▶ WHAT IS NEEDED:
Produce an exact copy of the listing.

== THE DATA ==

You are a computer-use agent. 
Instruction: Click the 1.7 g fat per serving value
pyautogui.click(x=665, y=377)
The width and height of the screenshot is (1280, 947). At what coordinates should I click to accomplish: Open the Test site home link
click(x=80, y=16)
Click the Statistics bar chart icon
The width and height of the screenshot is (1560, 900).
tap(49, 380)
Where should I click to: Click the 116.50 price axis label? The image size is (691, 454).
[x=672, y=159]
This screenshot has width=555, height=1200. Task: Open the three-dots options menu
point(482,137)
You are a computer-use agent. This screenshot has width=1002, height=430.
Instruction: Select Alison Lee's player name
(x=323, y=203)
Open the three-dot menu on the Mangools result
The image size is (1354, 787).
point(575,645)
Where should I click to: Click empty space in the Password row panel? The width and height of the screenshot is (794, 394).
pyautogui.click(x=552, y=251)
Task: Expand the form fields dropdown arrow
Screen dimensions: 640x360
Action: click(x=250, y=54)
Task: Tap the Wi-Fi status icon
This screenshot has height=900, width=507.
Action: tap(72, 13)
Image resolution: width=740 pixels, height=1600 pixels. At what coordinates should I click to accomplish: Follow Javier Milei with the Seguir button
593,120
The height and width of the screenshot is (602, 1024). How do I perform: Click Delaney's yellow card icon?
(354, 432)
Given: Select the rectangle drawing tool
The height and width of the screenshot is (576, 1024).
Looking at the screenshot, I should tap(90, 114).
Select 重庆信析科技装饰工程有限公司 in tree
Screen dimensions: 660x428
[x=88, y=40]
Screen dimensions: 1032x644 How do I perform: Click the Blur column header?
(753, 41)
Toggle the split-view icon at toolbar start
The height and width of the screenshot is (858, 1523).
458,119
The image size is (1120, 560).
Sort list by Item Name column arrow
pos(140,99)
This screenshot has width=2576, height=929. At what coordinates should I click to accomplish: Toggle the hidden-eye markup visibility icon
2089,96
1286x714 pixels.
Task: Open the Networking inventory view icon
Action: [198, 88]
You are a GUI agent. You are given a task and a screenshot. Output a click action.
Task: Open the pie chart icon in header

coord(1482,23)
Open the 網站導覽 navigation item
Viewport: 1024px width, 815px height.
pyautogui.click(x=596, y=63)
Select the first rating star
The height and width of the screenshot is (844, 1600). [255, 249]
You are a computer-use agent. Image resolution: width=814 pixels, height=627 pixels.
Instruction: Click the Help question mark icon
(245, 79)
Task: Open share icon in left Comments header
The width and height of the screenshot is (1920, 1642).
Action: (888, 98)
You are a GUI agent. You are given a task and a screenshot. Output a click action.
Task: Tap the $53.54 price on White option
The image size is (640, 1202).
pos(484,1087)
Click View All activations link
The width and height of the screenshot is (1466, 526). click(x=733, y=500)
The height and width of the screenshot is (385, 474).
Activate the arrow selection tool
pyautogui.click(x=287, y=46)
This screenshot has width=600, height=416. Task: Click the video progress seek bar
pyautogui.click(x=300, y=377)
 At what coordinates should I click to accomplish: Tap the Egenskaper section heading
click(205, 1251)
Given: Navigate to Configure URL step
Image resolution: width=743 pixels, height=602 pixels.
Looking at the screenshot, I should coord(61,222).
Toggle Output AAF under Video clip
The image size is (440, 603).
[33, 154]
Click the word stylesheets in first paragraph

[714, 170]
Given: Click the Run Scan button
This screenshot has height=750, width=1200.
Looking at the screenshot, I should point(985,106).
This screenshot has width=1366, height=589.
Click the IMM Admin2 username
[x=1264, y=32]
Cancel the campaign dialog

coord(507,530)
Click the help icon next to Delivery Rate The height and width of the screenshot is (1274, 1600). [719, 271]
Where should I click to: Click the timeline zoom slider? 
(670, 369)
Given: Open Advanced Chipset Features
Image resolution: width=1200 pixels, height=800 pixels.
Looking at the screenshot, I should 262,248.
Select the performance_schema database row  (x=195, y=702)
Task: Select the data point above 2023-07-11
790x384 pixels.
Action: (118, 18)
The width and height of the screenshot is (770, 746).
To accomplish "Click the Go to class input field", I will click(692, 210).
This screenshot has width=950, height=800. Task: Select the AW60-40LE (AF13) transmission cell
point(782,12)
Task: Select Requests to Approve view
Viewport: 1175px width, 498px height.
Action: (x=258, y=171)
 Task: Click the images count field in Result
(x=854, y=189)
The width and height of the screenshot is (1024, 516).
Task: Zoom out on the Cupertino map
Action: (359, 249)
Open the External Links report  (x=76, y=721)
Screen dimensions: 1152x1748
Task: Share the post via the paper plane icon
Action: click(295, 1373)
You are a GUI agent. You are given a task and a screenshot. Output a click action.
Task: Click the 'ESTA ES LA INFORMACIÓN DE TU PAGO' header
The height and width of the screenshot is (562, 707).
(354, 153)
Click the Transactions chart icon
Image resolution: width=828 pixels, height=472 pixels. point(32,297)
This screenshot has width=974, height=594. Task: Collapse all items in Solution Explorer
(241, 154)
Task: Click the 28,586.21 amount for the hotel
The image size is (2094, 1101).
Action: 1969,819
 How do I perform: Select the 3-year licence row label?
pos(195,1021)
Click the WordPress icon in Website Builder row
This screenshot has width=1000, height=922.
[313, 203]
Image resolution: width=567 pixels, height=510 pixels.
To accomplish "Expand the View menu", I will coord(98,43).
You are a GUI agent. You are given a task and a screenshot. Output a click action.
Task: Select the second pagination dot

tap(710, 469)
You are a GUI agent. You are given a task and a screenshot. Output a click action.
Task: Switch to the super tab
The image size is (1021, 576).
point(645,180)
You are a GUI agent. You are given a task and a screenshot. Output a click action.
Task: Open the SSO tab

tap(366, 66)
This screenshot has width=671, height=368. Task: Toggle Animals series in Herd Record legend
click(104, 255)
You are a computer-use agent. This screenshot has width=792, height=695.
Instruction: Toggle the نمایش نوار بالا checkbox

===

▶ EXERCISE RESPONSE:
You are a computer-use agent. 
Instruction: Click the 1.7 g fat per serving value
pyautogui.click(x=665, y=377)
The width and height of the screenshot is (1280, 947). At what coordinates should I click to accomplish: Open the Test site home link
click(x=80, y=16)
Click the Statistics bar chart icon
The width and height of the screenshot is (1560, 900).
tap(49, 380)
Where should I click to: Click the 116.50 price axis label? The image size is (691, 454).
[x=672, y=159]
This screenshot has width=555, height=1200. Task: Open the three-dots options menu
point(482,137)
You are a computer-use agent. This screenshot has width=1002, height=430.
Instruction: Select Alison Lee's player name
(x=323, y=203)
Open the three-dot menu on the Mangools result
The image size is (1354, 787).
point(575,645)
Where should I click to: Click empty space in the Password row panel? The width and height of the screenshot is (794, 394).
pyautogui.click(x=552, y=251)
Task: Expand the form fields dropdown arrow
Screen dimensions: 640x360
Action: click(x=250, y=54)
Task: Tap the Wi-Fi status icon
This screenshot has height=900, width=507.
Action: tap(72, 13)
Image resolution: width=740 pixels, height=1600 pixels. At what coordinates should I click to accomplish: Follow Javier Milei with the Seguir button
593,120
The height and width of the screenshot is (602, 1024). How do I perform: Click Delaney's yellow card icon?
(354, 432)
Given: Select the rectangle drawing tool
The height and width of the screenshot is (576, 1024).
Looking at the screenshot, I should tap(90, 114).
Select 重庆信析科技装饰工程有限公司 in tree
Screen dimensions: 660x428
[x=88, y=40]
Screen dimensions: 1032x644 How do I perform: Click the Blur column header?
(753, 41)
Toggle the split-view icon at toolbar start
The height and width of the screenshot is (858, 1523).
458,119
The image size is (1120, 560).
Sort list by Item Name column arrow
pos(140,99)
This screenshot has width=2576, height=929. At what coordinates should I click to accomplish: Toggle the hidden-eye markup visibility icon
2089,96
1286x714 pixels.
Task: Open the Networking inventory view icon
Action: [198, 88]
You are a GUI agent. You are given a task and a screenshot. Output a click action.
Task: Open the pie chart icon in header

coord(1482,23)
Open the 網站導覽 navigation item
Viewport: 1024px width, 815px height.
pyautogui.click(x=596, y=63)
Select the first rating star
The height and width of the screenshot is (844, 1600). [255, 249]
You are a computer-use agent. Image resolution: width=814 pixels, height=627 pixels.
Instruction: Click the Help question mark icon
(245, 79)
Task: Open share icon in left Comments header
The width and height of the screenshot is (1920, 1642).
Action: (888, 98)
You are a GUI agent. You are given a task and a screenshot. Output a click action.
Task: Tap the $53.54 price on White option
The image size is (640, 1202).
pos(484,1087)
Click View All activations link
The width and height of the screenshot is (1466, 526). click(x=733, y=500)
The height and width of the screenshot is (385, 474).
Activate the arrow selection tool
pyautogui.click(x=287, y=46)
This screenshot has width=600, height=416. Task: Click the video progress seek bar
pyautogui.click(x=300, y=377)
 At what coordinates should I click to accomplish: Tap the Egenskaper section heading
click(205, 1251)
Given: Navigate to Configure URL step
Image resolution: width=743 pixels, height=602 pixels.
Looking at the screenshot, I should coord(61,222).
Toggle Output AAF under Video clip
The image size is (440, 603).
[33, 154]
Click the word stylesheets in first paragraph

[714, 170]
Given: Click the Run Scan button
This screenshot has height=750, width=1200.
Looking at the screenshot, I should point(985,106).
This screenshot has width=1366, height=589.
Click the IMM Admin2 username
[x=1264, y=32]
Cancel the campaign dialog

coord(507,530)
Click the help icon next to Delivery Rate The height and width of the screenshot is (1274, 1600). [719, 271]
Where should I click to: Click the timeline zoom slider? 
(670, 369)
Given: Open Advanced Chipset Features
Image resolution: width=1200 pixels, height=800 pixels.
Looking at the screenshot, I should 262,248.
Select the performance_schema database row  (x=195, y=702)
Task: Select the data point above 2023-07-11
790x384 pixels.
Action: (118, 18)
The width and height of the screenshot is (770, 746).
To accomplish "Click the Go to class input field", I will click(692, 210).
This screenshot has width=950, height=800. Task: Select the AW60-40LE (AF13) transmission cell
point(782,12)
Task: Select Requests to Approve view
Viewport: 1175px width, 498px height.
Action: (x=258, y=171)
 Task: Click the images count field in Result
(x=854, y=189)
The width and height of the screenshot is (1024, 516).
Task: Zoom out on the Cupertino map
Action: (359, 249)
Open the External Links report  (x=76, y=721)
Screen dimensions: 1152x1748
Task: Share the post via the paper plane icon
Action: click(295, 1373)
You are a GUI agent. You are given a task and a screenshot. Output a click action.
Task: Click the 'ESTA ES LA INFORMACIÓN DE TU PAGO' header
The height and width of the screenshot is (562, 707).
(354, 153)
Click the Transactions chart icon
Image resolution: width=828 pixels, height=472 pixels. point(32,297)
This screenshot has width=974, height=594. Task: Collapse all items in Solution Explorer
(241, 154)
Task: Click the 28,586.21 amount for the hotel
The image size is (2094, 1101).
Action: 1969,819
 How do I perform: Select the 3-year licence row label?
pos(195,1021)
Click the WordPress icon in Website Builder row
This screenshot has width=1000, height=922.
[313, 203]
Image resolution: width=567 pixels, height=510 pixels.
To accomplish "Expand the View menu", I will coord(98,43).
You are a GUI agent. You are given a task and a screenshot. Output a click action.
Task: Select the second pagination dot

tap(710, 469)
You are a GUI agent. You are given a task and a screenshot. Output a click action.
Task: Switch to the super tab
The image size is (1021, 576).
point(645,180)
You are a GUI agent. You are given a task and a screenshot. Output a click action.
Task: Open the SSO tab

tap(366, 66)
This screenshot has width=671, height=368. Task: Toggle Animals series in Herd Record legend
click(104, 255)
You are a computer-use agent. This screenshot has width=792, height=695.
Instruction: Toggle the نمایش نوار بالا checkbox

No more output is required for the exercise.